Chime Onyinye Hope, Arinze-Onyia Susan Uzoamaka, Ossai Edmund Ndudi
Department of Community Medicine, Enugu State University Teaching Hospital, Enugu, Nigeria.
Department of Community Medicine, Enugu State University College of Medicine, Enugu, Nigeria.
Pan Afr Med J. 2019 Dec 16;34:200. doi: 10.11604/pamj.2019.34.200.17652. eCollection 2019.

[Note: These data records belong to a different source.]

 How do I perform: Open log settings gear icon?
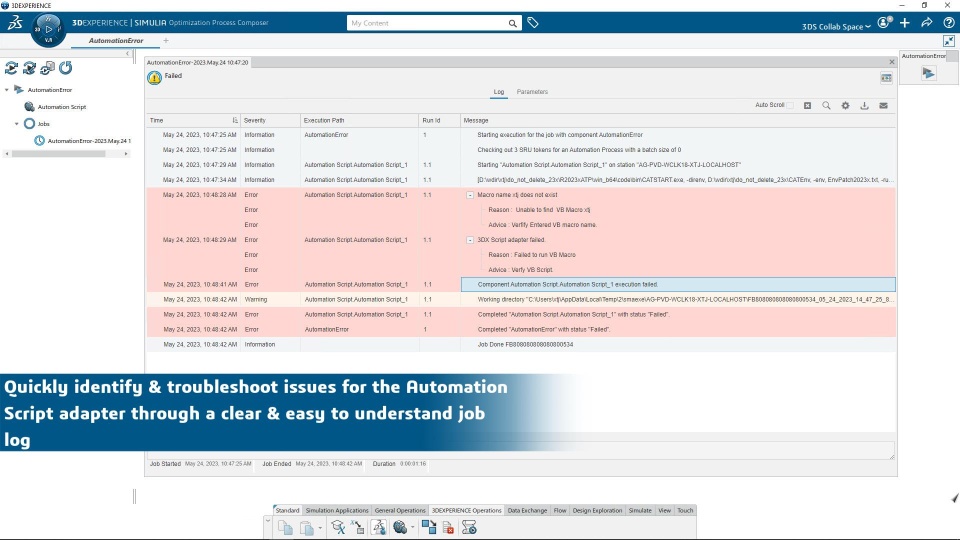[845, 105]
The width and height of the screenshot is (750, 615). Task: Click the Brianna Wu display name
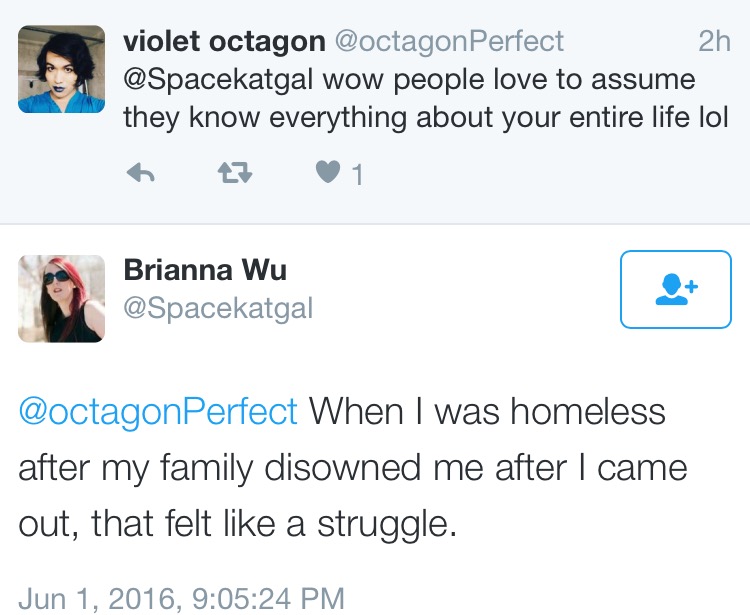[205, 270]
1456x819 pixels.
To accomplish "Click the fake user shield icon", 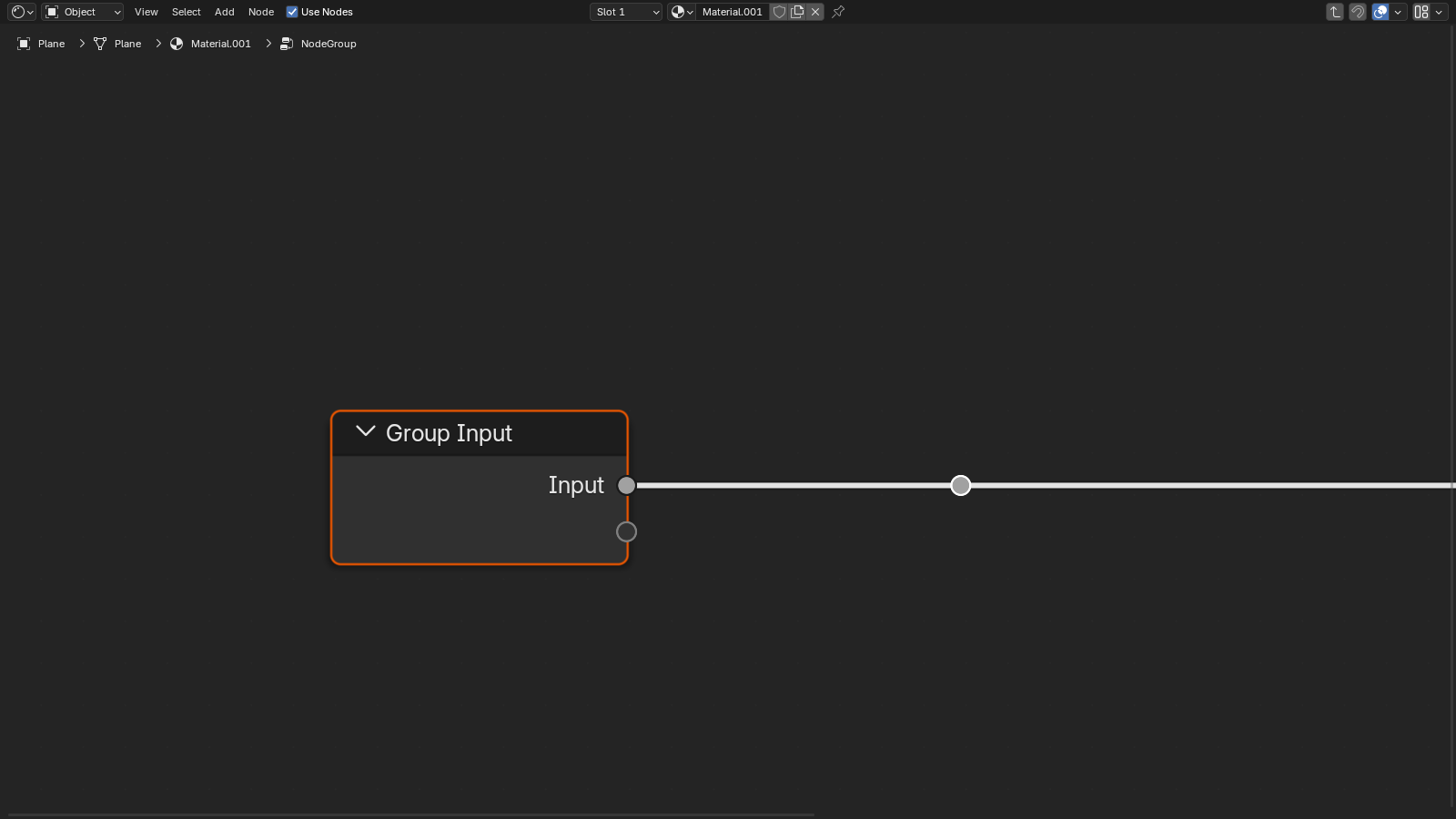I will coord(779,12).
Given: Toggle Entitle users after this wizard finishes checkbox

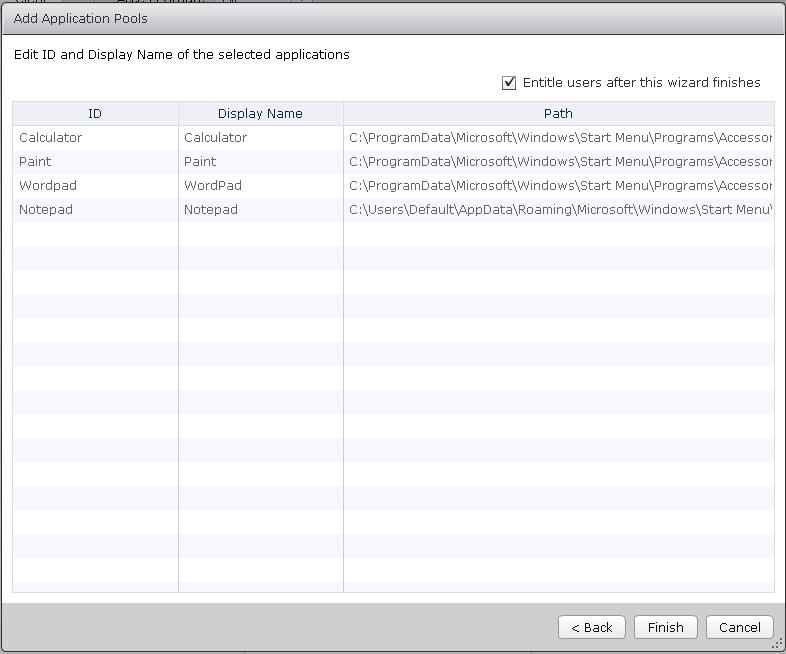Looking at the screenshot, I should tap(509, 83).
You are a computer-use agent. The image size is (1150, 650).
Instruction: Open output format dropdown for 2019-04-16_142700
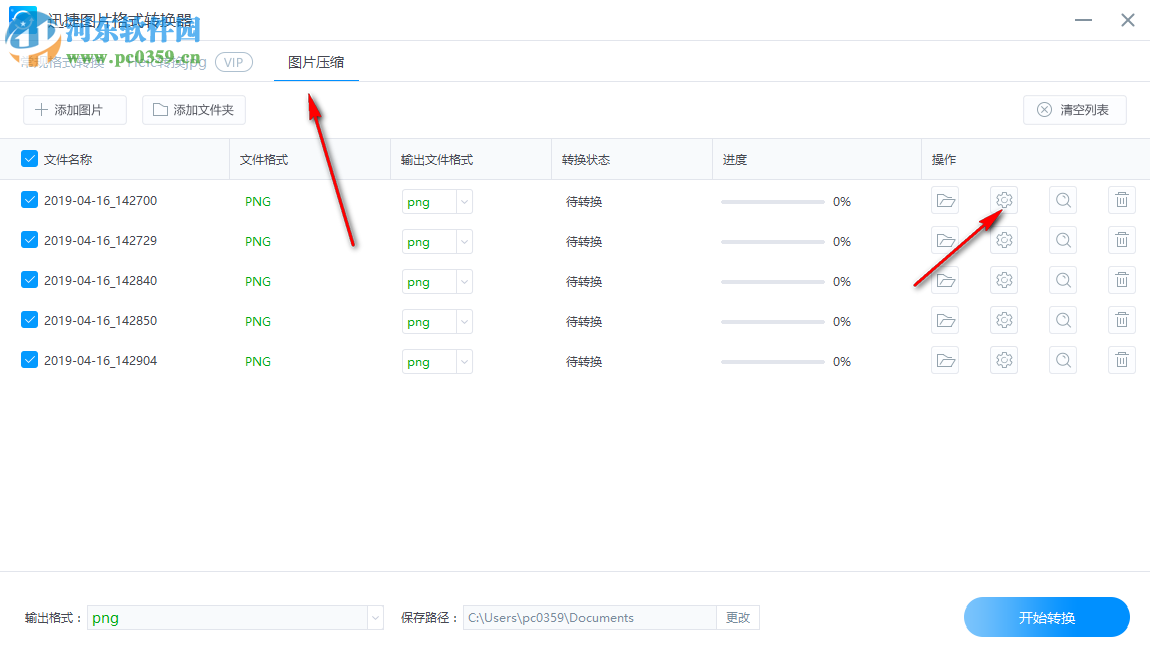[x=462, y=201]
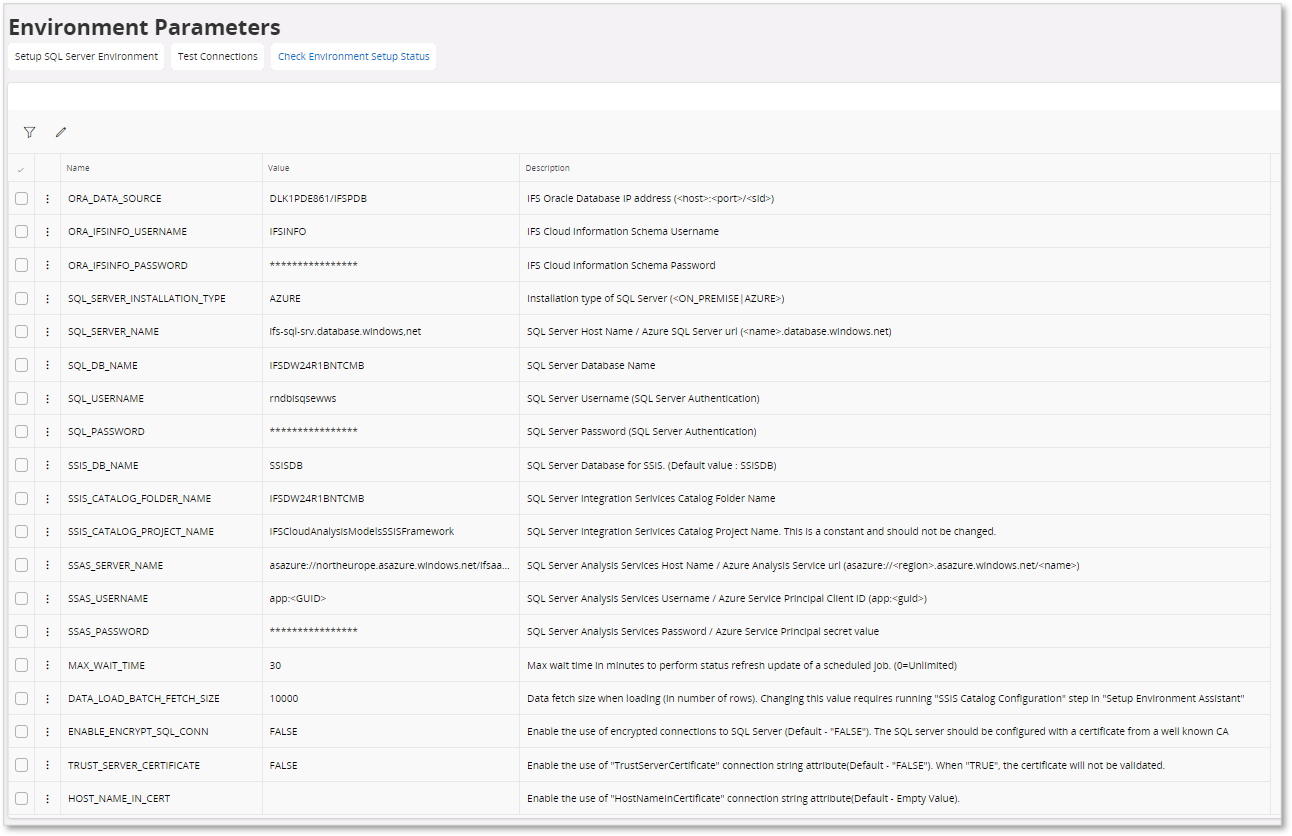Check the checkbox for SQL_SERVER_NAME row
The width and height of the screenshot is (1292, 836).
(21, 331)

Contrary to assertions that stigma may no longer be experienced due to substantial advancement in antiretroviral access and treatment, self-stigma still exists among people living with HIV/AIDS (PLWHA) in Nigeria. The use of peer health workers to improve care in underserviced settings has been implemented by a number of programs, but its effect has not been extensively assessed. This study compared the level of self-stigma among PLWHA in peer support and non-support groups in Enugu State Nigeria.
A cross-sectional study using quantitative and qualitative instruments was conducted among PLWHA attending ARV clinics. Quantitative data was assessed using pre-tested structured interviewer-administered questionnaires. Chi-square test of statistical significance was used in the analysis. Four focus group discussions and eight key informant interviews were conducted among PLWHA and healthcare workers respectively. Manual content analysis was used to analyse the qualitative data.
Comparable proportions of respondents in peer support (31.4%) and non-peer support groups (30.2%) had self-stigma (p=0.709). Disclosure was higher among respondents in non-peer support groups (96%) against 94.5% in peer support groups (p=0.331). Health workers interviewed were of the opinion that self-stigma cuts across members of both groups. Participants in the FGD reported that the media and economic empowerment have helped reduce self-stigma among PLWHA.
Though peer support groups may be a starting place for the development of social support interventions for PLWHA, it might not be sufficient to combat self-stigma. Interventions aimed at economic empowerment of PLWHA and public enlightenment are essential for effective mitigation against self-stigma.
尽管有观点认为,由于抗逆转录病毒药物的可及性和治疗取得了重大进展,污名化现象可能不再存在,但在尼日利亚,艾滋病毒/艾滋病感染者(PLWHA)中仍然存在自我污名化现象。许多项目都采用了同伴健康工作者来改善服务不足地区的护理,但尚未对其效果进行广泛评估。本研究比较了尼日利亚埃努古州同伴支持组和非支持组中艾滋病毒/艾滋病感染者的自我污名化程度。
对参加抗逆转录病毒治疗诊所的艾滋病毒/艾滋病感染者进行了一项采用定量和定性工具的横断面研究。定量数据通过预先测试的结构化访谈问卷进行评估。分析中使用了卡方检验统计显著性。分别对艾滋病毒/艾滋病感染者和医护人员进行了四次焦点小组讨论和八次关键信息访谈。采用人工内容分析法对定性数据进行分析。
同伴支持组(31.4%)和非同伴支持组(30.2%)中具有自我污名化的受访者比例相当(p = 0.709)。非同伴支持组中受访者的披露率更高(96%),而同伴支持组为94.5%(p = 0.331)。接受访谈的医护人员认为,自我污名化在两组成员中都存在。焦点小组讨论的参与者报告称,媒体和经济赋权有助于减少艾滋病毒/艾滋病感染者中的自我污名化现象。
尽管同伴支持组可能是为艾滋病毒/艾滋病感染者开展社会支持干预措施的起点,但可能不足以对抗自我污名化。旨在增强艾滋病毒/艾滋病感染者经济权能和公众启蒙的干预措施对于有效减轻自我污名化至关重要。